### TEXT PASSAGE
Questions about this case can be directed Taryn Vender at 570-825-4794 or tvender@tthlaw.com.
Berks Area Regional Transportation Authority v. Bennett (WCAB)
No. 942 CD 2023
Commonwealth Court of Pennsylvania
Decided: Aug. 21, 2024
A WCJ decision that describes a Claimant’s injuries with general language of body parts and symptoms without specific diagnoses is not well reasoned under the Act.
Background
The Claimant worked for the Employer as a bus driver and filed a Claim Petition seeking workers compensation benefits for a work injury. The WCJ granted the Claim Petition deeming the Claimant’s injury compensable and describing the work injury as a “left knee injury, a right hip injury, and a low back injury with associated radiculopathy”. The Employer appealed to the Board, which affirmed, and then to the Commonwealth Court. The Employer argued the WCJ’s decision was not adequately reasoned as it was too general and lacked sufficient particularity in the description of the injury.
Holding
The Commonwealth Court reversed in a published decision regarding the injury description and remanded for further findings of fact as to the extent and scope of the Claimant’s injury. The Court held that the WCJ’s decision was not sufficiently reasoned under 77 Pa. Stat. Ann. § 834 because by being so general it did not allow for effective review in future proceedings. Merely describing the work injury as a “left knee injury, a right hip injury, and a low back injury with associated radiculopathy” was too general and fell below the standard of the Act.
Takeaway
This case clarifies the standard of a well-reasoned decision regarding work injury description. Without sufficient particularity in an injury description, the parties are not properly equipped to know what issues will be present in future litigation. Merely describing a body part as injured or using symptom descriptions, like radiculopathy, is not enough. A finding of a specific diagnosis based on the medical testimony presented is required under the Act as it gives the parties a clear understanding of what issue will be the subject of future proceedings.

### TASK REQUIREMENTS
1 > According to the case summary, on what date was Berks Area Regional Transportation Authority v. Bennett decided?
2 > Using the case summary, explain why the Commonwealth Court found the WCJ's decision not sufficiently reasoned.
Rely only on the case summary above for the answers.

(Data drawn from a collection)
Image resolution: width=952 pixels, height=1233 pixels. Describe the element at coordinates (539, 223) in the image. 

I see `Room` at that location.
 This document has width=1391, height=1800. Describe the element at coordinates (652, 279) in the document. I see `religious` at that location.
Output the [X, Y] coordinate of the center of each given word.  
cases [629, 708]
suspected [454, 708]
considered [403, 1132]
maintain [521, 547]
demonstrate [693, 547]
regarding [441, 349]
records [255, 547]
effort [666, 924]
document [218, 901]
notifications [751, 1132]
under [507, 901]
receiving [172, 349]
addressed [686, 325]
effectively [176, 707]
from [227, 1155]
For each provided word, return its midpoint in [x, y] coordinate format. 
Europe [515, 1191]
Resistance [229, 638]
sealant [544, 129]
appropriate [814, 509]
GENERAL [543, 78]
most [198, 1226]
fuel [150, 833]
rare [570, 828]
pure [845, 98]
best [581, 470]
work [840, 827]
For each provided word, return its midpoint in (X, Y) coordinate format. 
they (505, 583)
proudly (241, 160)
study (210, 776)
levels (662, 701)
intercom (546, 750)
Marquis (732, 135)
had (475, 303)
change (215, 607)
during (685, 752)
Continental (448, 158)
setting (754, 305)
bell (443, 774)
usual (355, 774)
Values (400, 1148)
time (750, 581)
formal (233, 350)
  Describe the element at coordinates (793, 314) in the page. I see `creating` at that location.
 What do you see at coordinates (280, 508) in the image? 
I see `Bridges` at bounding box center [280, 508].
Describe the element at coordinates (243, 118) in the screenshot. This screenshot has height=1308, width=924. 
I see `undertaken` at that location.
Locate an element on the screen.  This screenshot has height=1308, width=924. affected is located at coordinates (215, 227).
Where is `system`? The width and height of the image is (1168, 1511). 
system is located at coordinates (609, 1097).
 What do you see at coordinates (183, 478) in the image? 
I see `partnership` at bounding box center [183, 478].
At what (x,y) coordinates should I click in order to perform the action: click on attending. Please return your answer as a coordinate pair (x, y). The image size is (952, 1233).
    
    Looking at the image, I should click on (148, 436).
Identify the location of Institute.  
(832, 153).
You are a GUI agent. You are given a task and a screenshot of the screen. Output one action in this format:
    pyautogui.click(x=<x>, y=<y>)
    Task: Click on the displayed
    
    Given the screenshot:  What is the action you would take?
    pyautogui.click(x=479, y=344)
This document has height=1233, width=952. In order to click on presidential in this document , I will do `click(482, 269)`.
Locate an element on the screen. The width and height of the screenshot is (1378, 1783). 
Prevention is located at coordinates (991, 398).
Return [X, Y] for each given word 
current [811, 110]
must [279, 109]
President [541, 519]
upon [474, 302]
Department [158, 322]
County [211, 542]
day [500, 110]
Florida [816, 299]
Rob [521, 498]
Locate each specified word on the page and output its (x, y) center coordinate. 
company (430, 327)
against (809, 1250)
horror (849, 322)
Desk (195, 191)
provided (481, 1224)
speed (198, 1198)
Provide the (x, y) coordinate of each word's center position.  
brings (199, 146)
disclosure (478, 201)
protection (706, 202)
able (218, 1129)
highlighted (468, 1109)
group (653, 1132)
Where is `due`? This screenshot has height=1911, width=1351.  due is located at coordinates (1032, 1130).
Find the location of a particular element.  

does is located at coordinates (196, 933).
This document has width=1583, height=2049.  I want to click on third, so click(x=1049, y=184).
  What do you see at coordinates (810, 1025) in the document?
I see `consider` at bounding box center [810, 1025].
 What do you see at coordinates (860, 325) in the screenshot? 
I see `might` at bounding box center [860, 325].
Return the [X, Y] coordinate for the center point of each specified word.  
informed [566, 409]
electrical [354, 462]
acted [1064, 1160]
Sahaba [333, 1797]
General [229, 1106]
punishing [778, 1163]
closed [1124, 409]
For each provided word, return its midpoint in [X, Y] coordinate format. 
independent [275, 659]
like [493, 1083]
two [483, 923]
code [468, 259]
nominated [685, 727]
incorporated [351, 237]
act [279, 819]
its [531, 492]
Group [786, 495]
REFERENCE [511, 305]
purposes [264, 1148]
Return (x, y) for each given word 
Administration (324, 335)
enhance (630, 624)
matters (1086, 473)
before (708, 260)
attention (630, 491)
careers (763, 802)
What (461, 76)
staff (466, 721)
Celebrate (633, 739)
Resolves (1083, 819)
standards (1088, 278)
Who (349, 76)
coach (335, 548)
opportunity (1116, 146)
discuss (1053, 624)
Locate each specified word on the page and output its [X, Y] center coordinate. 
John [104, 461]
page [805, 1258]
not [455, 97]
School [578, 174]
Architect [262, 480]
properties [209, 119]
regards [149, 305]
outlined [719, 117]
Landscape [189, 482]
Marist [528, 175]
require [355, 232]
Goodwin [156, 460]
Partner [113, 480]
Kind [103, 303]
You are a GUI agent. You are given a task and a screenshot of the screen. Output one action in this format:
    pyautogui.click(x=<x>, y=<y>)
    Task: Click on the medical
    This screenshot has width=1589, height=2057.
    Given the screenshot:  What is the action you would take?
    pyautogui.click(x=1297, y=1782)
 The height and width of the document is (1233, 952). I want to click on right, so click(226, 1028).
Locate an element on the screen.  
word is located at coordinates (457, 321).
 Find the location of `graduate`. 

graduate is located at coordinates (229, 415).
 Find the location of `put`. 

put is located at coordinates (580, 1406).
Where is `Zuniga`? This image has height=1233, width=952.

### SOLUTIONS FOR EACH TASK
1 > Aug. 21, 2024.

2 > The WCJ described the injury so generally, as a "left knee injury, a right hip injury, and a low back injury with associated radiculopathy," that the decision did not allow for effective review in future proceedings. That general description fell below the standard of the Act.